The room is small, but clean with a table by the windows, two chairs, and a bed that will probably fit both of them if they choose to share it. Cullen sets his sword on the table and takes a seat on the edge of the bed so he can unlace his boots without risking his balance.

"I'm sorry," he says. "About that man, he's just afraid of magic. It's not personal."

"No, I'm only a mage, how could it be personal?” Dorian says between clenched teeth. “No matter, I'm used to it."

Cullen kicks off his boots then goes over to Dorian who is still standing in front of the closed door. "During the blight Redcliffe was attacked by things brought here by a mage. And now after the rebel mages and the Venatori the people here have a lot of reasons not to trust magic."

"I said I'm used to it, what more do you want?"

"I want you to understand their point of view."

"Oh I understand their point of view," Dorian spits, "but it's not me who needs to learn a little understanding.
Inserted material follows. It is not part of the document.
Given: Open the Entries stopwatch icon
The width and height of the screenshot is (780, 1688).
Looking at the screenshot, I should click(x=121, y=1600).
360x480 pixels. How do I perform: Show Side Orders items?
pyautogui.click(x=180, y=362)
How do you think it feels being hated for how you were born? Do you even think about it? You lock your mages away and teach everyone else to fear them, but I'm the one who has to consider your feelings when I'm hated on sight."

"That's not- I didn't mean it like that," Cullen says.
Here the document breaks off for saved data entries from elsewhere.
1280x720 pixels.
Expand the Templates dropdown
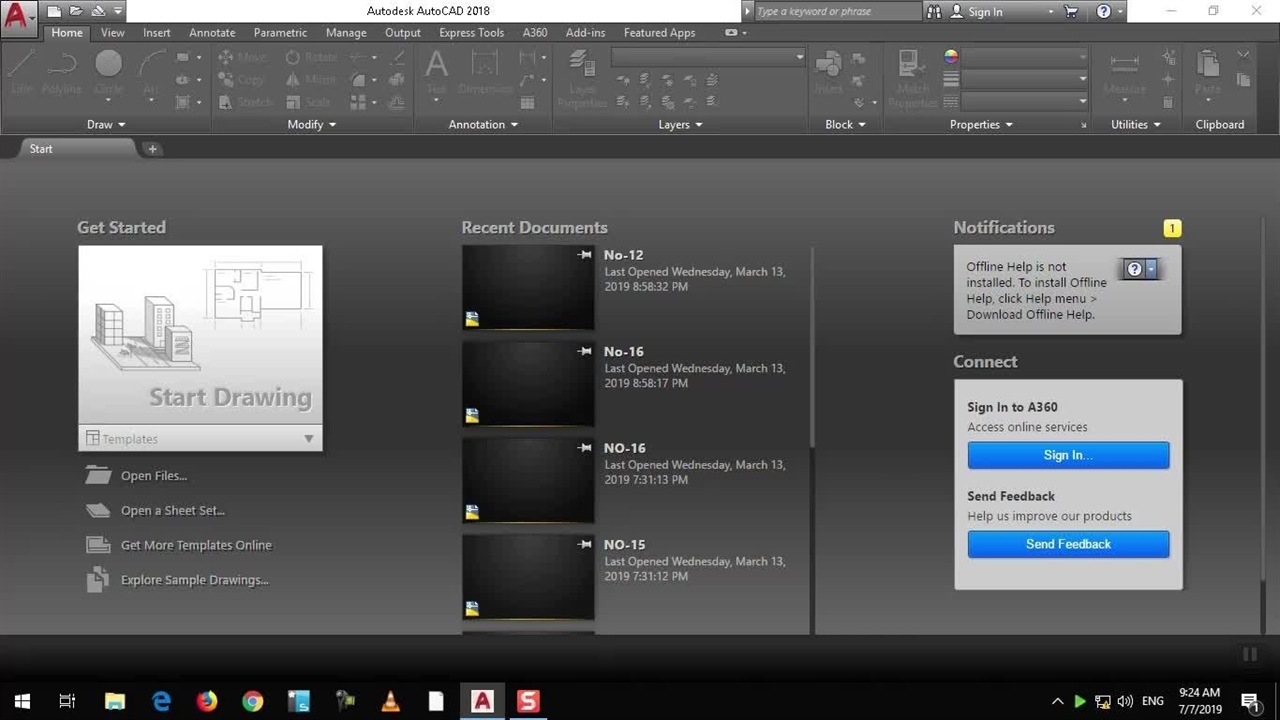pyautogui.click(x=308, y=439)
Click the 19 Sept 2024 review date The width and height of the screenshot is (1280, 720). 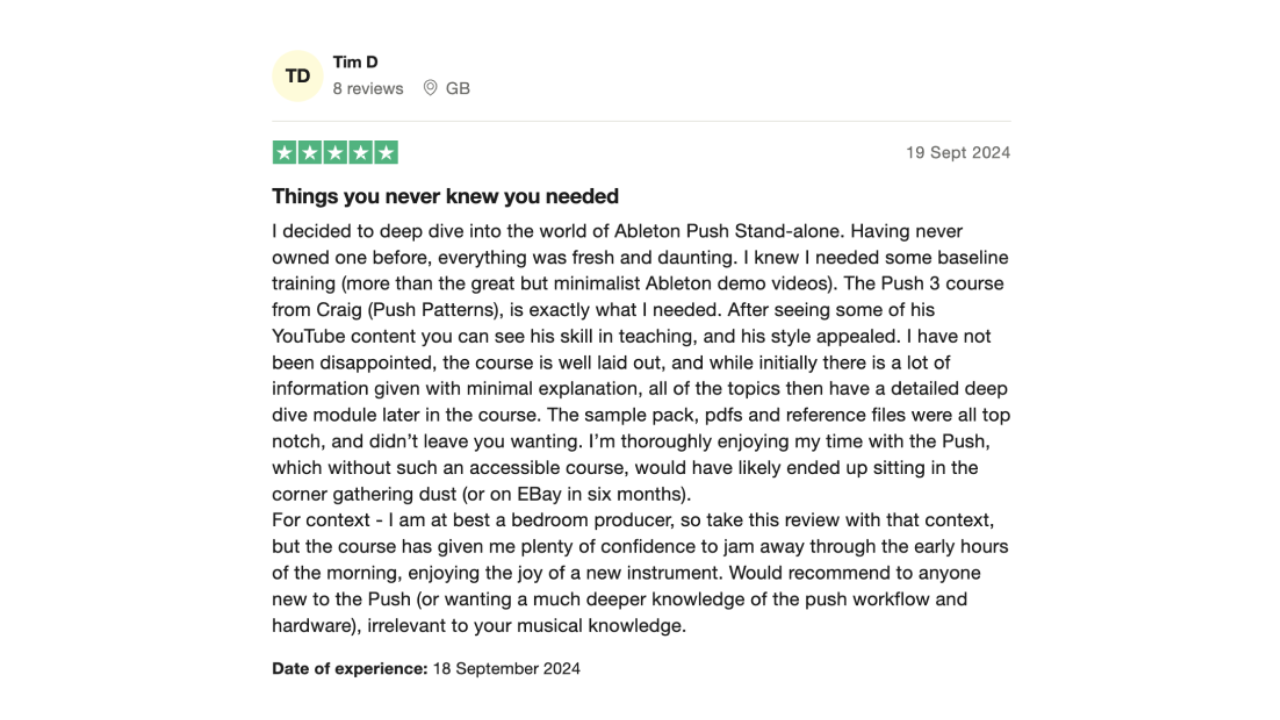click(958, 153)
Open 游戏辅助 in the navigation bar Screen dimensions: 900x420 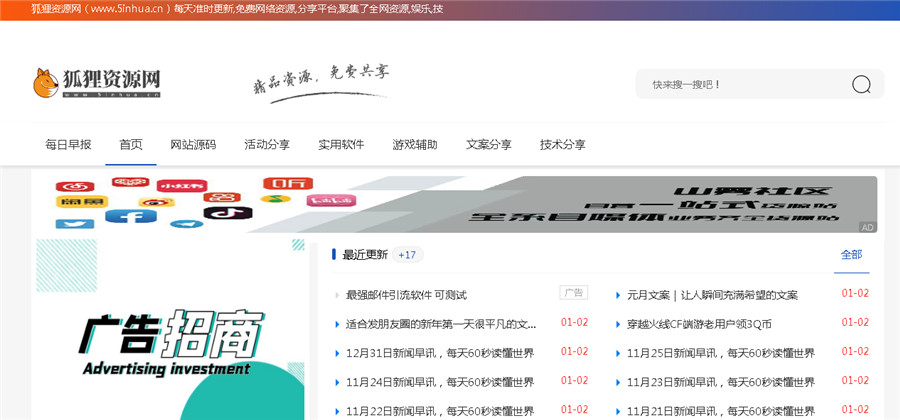click(x=415, y=144)
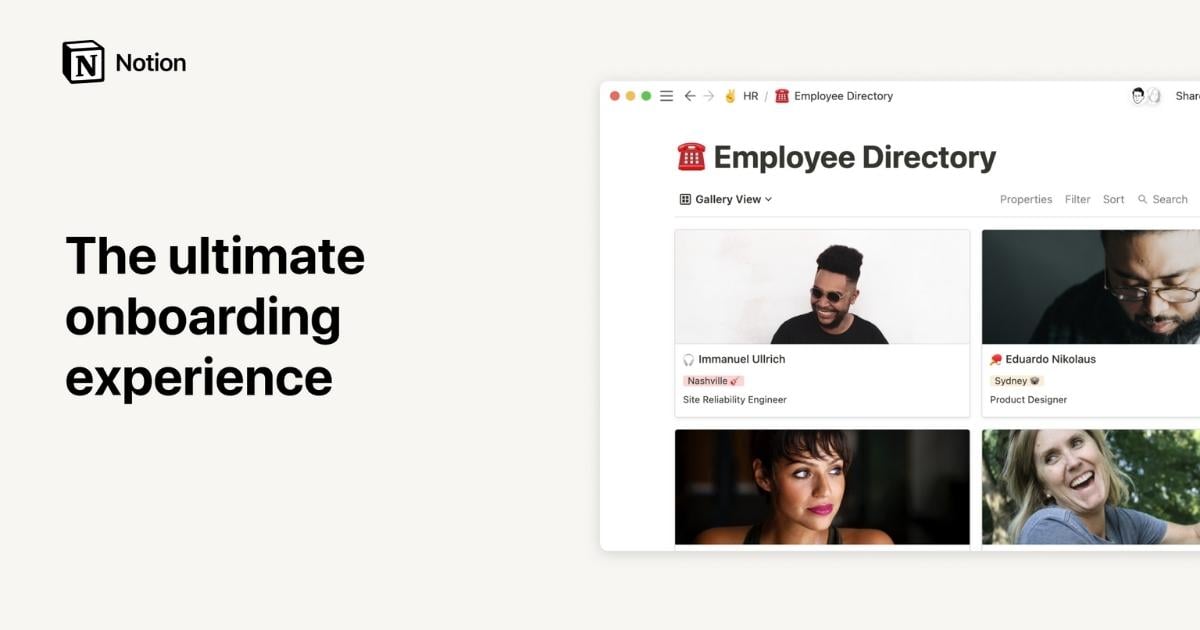Click the user avatars in the top bar
Screen dimensions: 1200x630
click(x=1146, y=96)
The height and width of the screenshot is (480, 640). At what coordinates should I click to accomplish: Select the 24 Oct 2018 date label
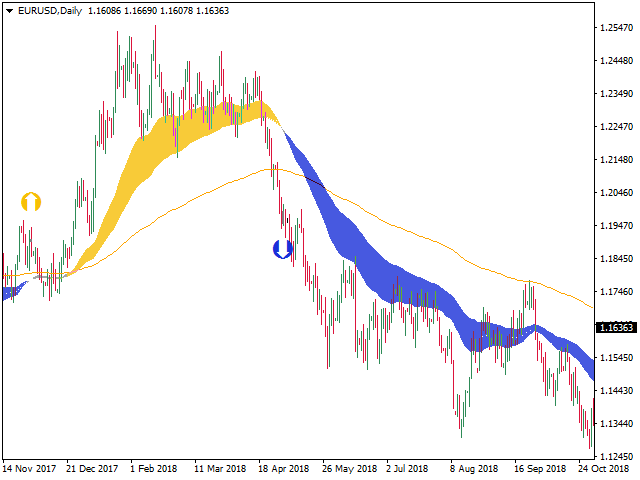[603, 469]
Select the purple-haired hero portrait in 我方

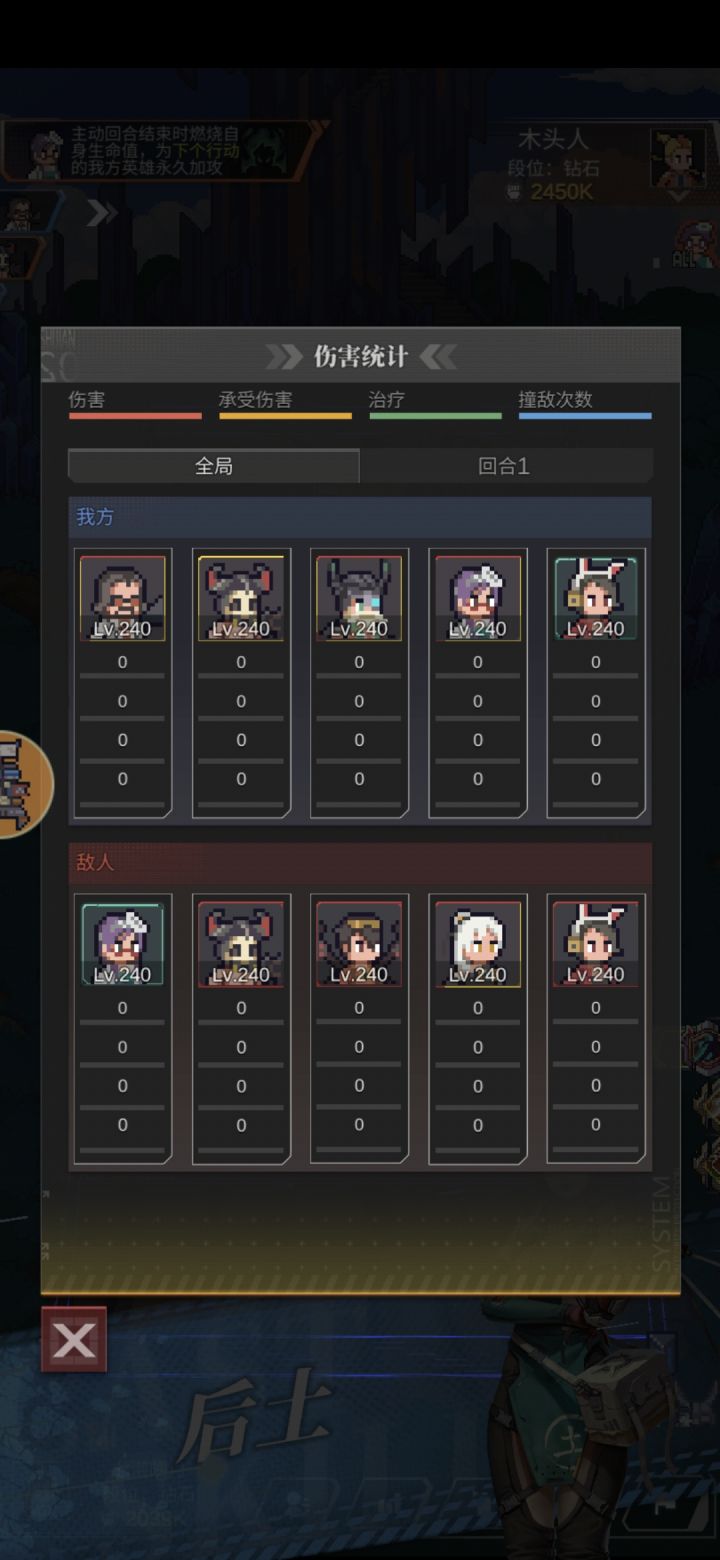point(477,598)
Dorian steps back and spins around, starting to remove his own armor. "You never do."

"I don't hate you, I never have, and I'm not afraid of your magic," Cullen says, watching as parts of Dorian's armor fall to the ground piece by lovingly crafted piece, leaving him in only his breeches. "I've had years of Chantry training telling me that magic is evil and that the only way to be safe from magic is to rid good people of it entirely, but I'm trying to unlearn that. I'm not afraid of you. I've seen you use magic and it's—" beautiful, "I'm not afraid."

“And yet you make excuses for the behaviour of others,” Dorian mutters. “Perhaps there is more for you to unlearn.”
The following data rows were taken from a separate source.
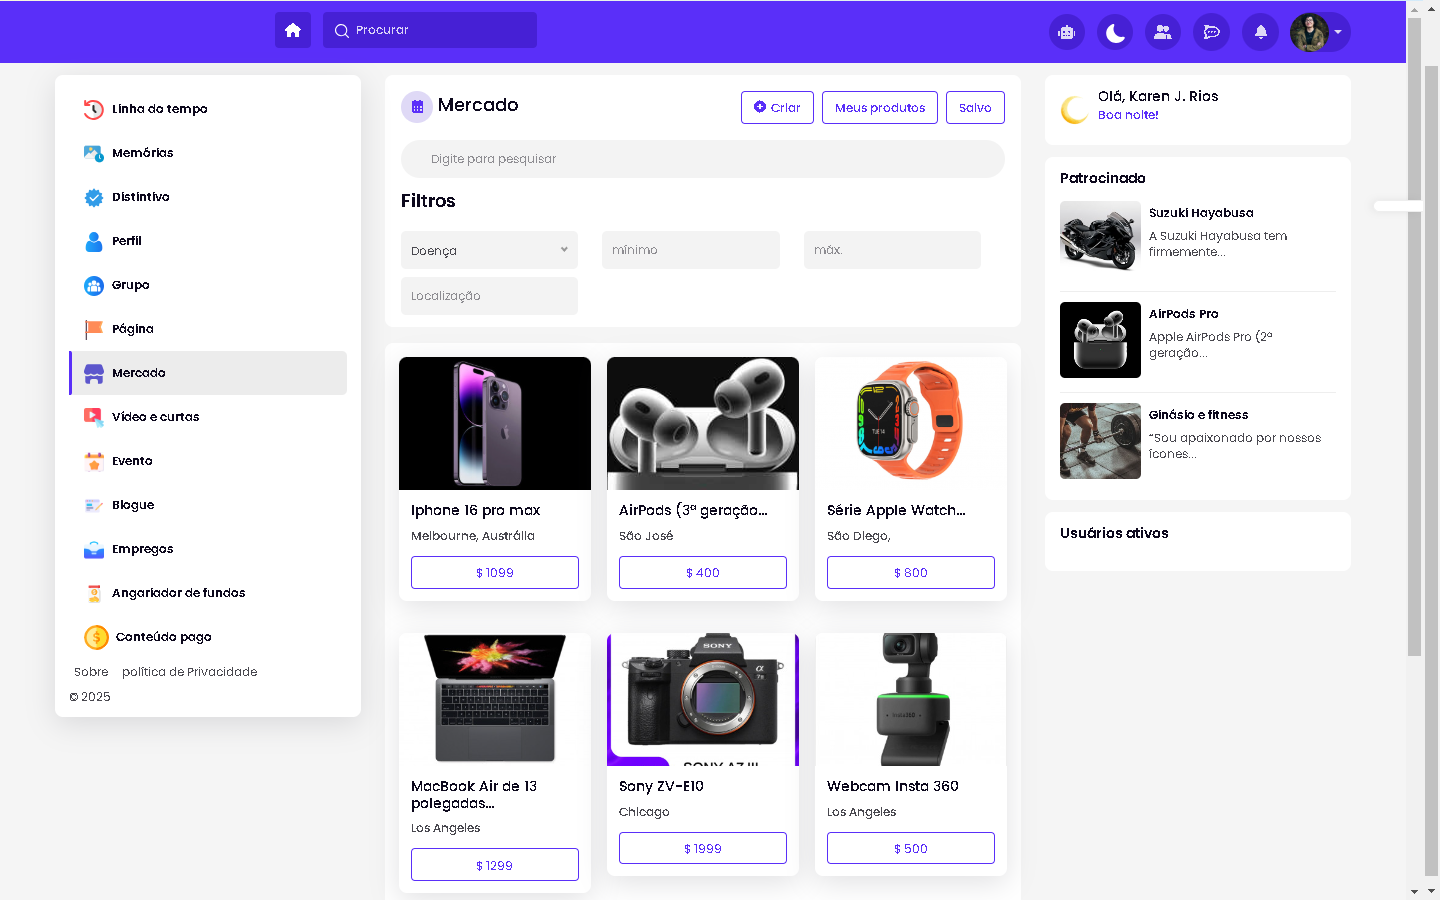Open the chat messages icon
1440x900 pixels.
click(x=1211, y=32)
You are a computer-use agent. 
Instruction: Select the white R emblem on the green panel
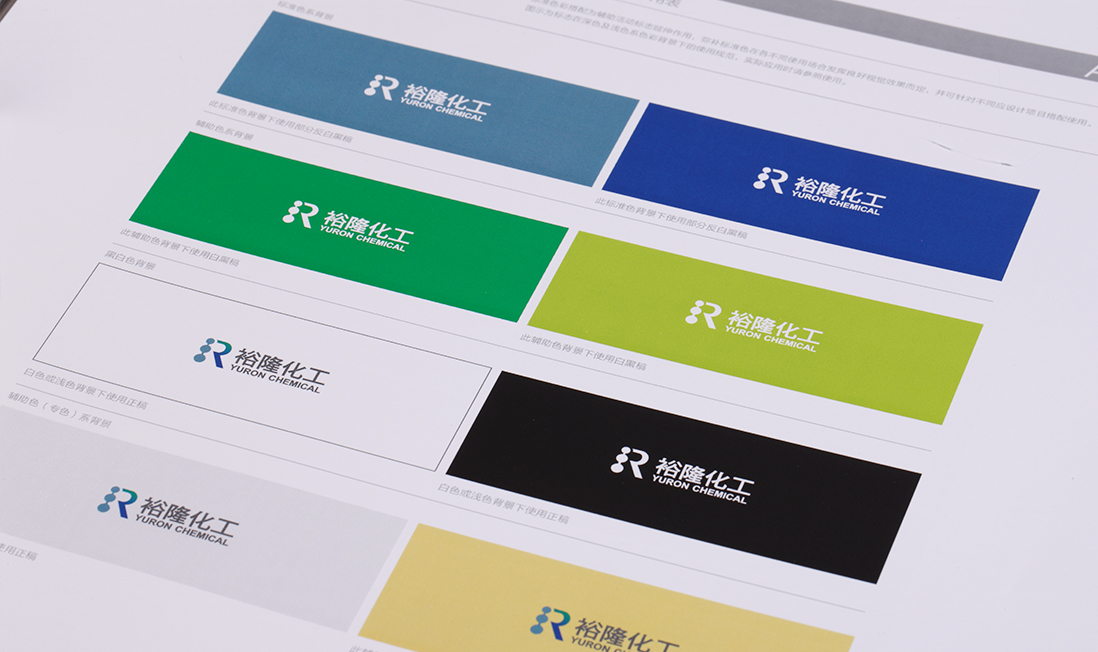coord(300,213)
“I am trying,” Cullen says. “I am. Even is sometimes it can be difficult for me to see past the magic for the mage.”

When Dorian doesn't say anything more, still turned away, Cullen sits back down on the bed. "The bed is a bit small—"

"Don't worry," Dorian says, finally acknowledging him again. "I'll sleep on the floor so you don't have to worry about me doing anything untoward or magical to you in your sleep."

"Will you please stop assuming the worst of me? I was going to say that I think we'll both fit."

"I see." Dorian tilts his head to the side, lips pressed together. "I never know what to make of you."

Cullen sighs. "I can tell." If he's honest, he's not sure what to make of himself either.

He waits until Dorian has gotten into the other side of the bed before he crawls in after. It's been a long day and he's running only on the very last dregs of his energy so he lacks the wit and charm he usually saves for Dorian. "You're important to me. I'm trying to be someone better than I was and I'm sorry that I still get it wrong," he says not expecting an answer and not being surprised when he doesn't get one. When falls asleep it's to the sound of Dorian breathing.